Reading was one of the earliest themes in photography. People sat for their portraits at a table with a book. Sometimes it was open and they leaned forward to read. The book was a prop to add interest to the scene with the advantage that having the subject study the open page kept them still for the long exposures. The presence of a book could signify knowledge, education and class but it could also have been the nearest object at hand for the photographer to use.
By the mid 1880s amateurs were buying miniature cameras that fitted into their stovepipe hats or cravats and some models that actually looked like books. The era of the amateur spy was a godsend to fear-mongers. Newspapers from the period carried wise warnings to young women to be aware that however harmless their activities outdoors, snappers were always lurking in the bushes. On August 20, 1884 the New York Times suggested no one was safe from camera lunatics. Almost exactly one year later, on August 18, an amateur interviewed proudly boasted that ‘while there is honor amongst thieves, there is none amongst photographers’. (That was after he woke up a group of sleeping drunks just so he could get a look of surprise on their faces.)
If spying on readers is the more recent phenomenon it’s a lot more interesting as well. People absorbed in reading have all manner of curious gestures. They screw up their faces, laugh to themselves, mouth words, pick their noses and suddenly look up and stare into space, lost in thought. Of all the activities usually done with the clothes on, reading is the most removed from the outer world. People can read on busy streets or in crowded terminals, in noisy cafes or rattling trains oblivious to everything happening around them. The photographer is invading a personal space the subject isn’t even aware of having created.

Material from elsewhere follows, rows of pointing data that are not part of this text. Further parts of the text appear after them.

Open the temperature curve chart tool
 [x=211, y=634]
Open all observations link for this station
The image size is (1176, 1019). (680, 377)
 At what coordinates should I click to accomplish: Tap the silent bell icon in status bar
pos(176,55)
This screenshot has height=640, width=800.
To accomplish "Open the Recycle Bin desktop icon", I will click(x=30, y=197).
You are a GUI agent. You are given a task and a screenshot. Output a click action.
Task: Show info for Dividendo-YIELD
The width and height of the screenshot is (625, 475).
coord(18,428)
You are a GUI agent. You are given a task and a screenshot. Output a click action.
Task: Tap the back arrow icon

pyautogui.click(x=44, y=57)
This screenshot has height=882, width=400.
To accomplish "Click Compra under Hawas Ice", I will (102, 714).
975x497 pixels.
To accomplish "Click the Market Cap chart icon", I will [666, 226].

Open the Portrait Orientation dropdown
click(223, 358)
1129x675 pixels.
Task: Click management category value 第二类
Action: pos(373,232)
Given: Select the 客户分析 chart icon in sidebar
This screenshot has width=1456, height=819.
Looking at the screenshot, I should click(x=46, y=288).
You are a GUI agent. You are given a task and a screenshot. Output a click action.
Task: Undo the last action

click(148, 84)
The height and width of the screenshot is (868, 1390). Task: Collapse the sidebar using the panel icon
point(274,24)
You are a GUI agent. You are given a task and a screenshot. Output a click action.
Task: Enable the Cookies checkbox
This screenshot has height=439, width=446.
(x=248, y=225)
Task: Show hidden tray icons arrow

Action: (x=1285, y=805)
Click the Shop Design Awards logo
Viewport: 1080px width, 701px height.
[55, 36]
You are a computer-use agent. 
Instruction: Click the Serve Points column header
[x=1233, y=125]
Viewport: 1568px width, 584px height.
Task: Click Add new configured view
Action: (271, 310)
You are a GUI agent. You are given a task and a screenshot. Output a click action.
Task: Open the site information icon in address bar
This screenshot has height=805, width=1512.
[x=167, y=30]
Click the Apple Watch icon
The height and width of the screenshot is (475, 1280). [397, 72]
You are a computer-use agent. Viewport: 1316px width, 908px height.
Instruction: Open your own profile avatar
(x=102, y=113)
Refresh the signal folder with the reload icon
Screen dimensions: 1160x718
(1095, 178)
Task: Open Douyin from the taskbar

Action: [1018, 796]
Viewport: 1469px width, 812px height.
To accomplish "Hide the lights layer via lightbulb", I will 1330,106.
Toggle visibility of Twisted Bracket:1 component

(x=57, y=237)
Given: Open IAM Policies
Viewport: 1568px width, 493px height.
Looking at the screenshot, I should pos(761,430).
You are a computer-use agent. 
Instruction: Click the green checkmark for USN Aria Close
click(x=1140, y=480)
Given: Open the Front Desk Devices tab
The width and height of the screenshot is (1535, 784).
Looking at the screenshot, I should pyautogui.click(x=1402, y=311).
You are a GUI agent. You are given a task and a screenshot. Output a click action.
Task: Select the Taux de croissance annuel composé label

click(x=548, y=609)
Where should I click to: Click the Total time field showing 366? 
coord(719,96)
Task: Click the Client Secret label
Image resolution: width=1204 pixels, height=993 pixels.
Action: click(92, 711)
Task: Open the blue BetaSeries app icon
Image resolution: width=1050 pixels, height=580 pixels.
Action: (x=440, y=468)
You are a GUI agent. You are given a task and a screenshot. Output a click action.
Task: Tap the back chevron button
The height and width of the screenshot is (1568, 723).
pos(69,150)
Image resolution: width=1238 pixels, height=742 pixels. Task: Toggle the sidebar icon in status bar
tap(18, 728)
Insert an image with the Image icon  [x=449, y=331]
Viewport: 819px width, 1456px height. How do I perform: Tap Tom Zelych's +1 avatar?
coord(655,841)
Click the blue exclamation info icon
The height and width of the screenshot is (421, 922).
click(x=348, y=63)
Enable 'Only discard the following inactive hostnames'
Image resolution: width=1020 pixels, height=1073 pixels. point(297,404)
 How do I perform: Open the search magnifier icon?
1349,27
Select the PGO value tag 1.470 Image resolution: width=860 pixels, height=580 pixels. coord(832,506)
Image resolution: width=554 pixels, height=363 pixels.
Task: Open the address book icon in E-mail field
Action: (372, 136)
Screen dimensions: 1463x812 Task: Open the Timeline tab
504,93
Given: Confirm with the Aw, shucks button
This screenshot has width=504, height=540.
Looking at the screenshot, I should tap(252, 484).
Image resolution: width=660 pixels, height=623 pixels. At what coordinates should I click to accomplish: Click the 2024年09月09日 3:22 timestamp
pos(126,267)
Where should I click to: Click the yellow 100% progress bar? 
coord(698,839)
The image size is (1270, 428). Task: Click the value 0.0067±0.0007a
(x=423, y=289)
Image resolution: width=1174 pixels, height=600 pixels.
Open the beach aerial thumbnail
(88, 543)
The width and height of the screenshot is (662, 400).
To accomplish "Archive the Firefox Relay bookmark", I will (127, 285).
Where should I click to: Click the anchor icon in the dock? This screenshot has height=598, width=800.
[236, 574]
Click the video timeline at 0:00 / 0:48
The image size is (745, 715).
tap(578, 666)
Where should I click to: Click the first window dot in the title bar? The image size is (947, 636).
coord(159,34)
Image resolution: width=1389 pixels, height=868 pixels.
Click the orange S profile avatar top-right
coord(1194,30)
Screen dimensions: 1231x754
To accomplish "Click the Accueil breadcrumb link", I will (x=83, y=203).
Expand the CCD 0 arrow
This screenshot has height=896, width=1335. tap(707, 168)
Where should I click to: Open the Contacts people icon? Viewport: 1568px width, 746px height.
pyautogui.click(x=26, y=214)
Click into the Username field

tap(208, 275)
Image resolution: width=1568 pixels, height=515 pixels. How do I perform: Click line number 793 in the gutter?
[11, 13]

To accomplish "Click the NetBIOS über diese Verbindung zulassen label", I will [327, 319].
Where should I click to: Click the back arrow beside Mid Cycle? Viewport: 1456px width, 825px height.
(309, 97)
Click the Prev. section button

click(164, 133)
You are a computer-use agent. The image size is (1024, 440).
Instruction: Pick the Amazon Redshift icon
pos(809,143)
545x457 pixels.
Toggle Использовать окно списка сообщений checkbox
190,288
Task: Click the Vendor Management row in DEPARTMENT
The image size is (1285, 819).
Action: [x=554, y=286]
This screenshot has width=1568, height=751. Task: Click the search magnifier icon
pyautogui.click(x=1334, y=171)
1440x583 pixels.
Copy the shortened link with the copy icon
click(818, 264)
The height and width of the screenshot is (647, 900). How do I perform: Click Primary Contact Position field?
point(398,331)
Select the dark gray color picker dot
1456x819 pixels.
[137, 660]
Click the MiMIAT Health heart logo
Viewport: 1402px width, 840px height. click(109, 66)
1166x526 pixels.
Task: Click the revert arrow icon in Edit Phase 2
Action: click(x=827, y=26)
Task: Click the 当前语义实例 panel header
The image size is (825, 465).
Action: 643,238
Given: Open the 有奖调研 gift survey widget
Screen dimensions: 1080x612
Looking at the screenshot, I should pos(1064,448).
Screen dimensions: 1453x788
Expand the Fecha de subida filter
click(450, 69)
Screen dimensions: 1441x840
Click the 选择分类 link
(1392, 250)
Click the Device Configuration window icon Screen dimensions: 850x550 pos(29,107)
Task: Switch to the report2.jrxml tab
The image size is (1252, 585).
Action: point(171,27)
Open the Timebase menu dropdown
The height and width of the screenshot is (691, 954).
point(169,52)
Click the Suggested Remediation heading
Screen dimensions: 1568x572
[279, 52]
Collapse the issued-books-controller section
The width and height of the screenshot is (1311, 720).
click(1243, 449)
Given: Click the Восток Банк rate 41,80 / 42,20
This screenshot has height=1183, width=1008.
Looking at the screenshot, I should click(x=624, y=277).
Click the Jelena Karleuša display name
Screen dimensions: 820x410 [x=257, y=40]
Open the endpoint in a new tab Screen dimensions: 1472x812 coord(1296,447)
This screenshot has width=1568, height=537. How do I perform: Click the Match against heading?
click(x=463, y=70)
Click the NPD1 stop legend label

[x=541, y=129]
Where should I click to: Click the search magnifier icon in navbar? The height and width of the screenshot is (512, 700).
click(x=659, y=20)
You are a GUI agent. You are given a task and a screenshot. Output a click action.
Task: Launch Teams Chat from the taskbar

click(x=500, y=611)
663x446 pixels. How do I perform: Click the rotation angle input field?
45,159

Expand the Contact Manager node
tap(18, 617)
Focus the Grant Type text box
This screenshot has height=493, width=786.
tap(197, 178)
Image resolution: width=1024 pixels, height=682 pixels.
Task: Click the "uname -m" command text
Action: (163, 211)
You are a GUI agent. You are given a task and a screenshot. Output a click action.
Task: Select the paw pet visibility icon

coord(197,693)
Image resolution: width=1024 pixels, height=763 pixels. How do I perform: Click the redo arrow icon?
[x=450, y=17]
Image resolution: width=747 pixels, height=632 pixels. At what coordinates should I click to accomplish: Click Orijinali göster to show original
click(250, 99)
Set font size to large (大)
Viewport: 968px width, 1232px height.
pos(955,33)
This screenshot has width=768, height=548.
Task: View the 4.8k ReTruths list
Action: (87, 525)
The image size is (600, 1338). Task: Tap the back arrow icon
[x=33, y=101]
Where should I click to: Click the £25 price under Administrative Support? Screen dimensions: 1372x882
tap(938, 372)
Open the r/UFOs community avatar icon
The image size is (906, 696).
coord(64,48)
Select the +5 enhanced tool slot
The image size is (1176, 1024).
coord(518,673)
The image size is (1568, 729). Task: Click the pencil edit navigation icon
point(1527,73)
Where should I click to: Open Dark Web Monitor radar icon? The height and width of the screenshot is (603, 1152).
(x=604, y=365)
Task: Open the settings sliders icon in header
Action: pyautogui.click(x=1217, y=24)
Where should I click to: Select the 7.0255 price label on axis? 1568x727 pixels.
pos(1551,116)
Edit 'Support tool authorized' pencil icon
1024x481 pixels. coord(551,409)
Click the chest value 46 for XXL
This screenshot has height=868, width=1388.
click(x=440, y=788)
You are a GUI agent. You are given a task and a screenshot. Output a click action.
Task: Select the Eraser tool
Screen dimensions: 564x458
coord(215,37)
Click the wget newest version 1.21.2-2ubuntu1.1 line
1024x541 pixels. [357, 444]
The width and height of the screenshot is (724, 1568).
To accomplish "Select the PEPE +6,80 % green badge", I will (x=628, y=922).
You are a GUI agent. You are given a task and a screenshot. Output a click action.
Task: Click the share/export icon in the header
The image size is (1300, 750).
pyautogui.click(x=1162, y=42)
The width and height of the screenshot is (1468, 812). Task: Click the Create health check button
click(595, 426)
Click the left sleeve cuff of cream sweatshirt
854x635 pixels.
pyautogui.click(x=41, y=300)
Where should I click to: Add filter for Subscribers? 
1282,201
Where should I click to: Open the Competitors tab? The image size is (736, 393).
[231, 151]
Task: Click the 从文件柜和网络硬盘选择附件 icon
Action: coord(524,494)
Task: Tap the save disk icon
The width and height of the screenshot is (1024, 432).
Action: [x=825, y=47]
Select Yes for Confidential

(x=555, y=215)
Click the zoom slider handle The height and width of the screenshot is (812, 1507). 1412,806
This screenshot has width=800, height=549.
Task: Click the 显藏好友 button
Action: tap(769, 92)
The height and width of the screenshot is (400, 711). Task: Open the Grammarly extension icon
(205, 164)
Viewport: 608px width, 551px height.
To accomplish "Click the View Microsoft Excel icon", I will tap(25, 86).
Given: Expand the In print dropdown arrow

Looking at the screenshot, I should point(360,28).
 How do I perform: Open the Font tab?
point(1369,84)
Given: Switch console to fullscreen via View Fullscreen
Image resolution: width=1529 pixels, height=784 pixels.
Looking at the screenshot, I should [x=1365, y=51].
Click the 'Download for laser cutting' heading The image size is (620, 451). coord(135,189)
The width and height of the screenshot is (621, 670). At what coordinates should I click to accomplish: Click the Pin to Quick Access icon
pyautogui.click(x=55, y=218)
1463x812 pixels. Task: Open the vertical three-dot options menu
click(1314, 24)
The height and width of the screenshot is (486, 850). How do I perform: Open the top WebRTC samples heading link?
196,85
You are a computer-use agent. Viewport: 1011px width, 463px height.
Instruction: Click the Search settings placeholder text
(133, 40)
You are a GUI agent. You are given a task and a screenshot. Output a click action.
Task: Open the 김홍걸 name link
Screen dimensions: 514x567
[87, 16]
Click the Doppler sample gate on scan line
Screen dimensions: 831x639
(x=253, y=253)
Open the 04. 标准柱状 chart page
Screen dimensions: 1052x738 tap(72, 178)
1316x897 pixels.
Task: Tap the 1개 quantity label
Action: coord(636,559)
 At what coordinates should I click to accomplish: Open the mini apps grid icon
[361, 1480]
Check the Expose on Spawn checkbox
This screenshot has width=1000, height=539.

Andre Kertész occasionally photographed people reading and collected his examples in a book published in 1971 and called On Reading. For a man who spent a long time wandering the streets of various countries, readers were a natural subject. They remained still long enough for him to structure the composition and most of them weren’t conscious they were being photographed. Beginning in 1936, for five years Walker Evans rode the New York subway with a camera strapped under his jacket. Some of his unwitting subjects were also reading. Kertész and Evans were using a similar approach, the difference being that Evans needed to get closer so had to hide the camera, and both wanted the same result. Evans wanted to photograph people when ‘the guard is down and the mask is off”, which was what Kertész was also after.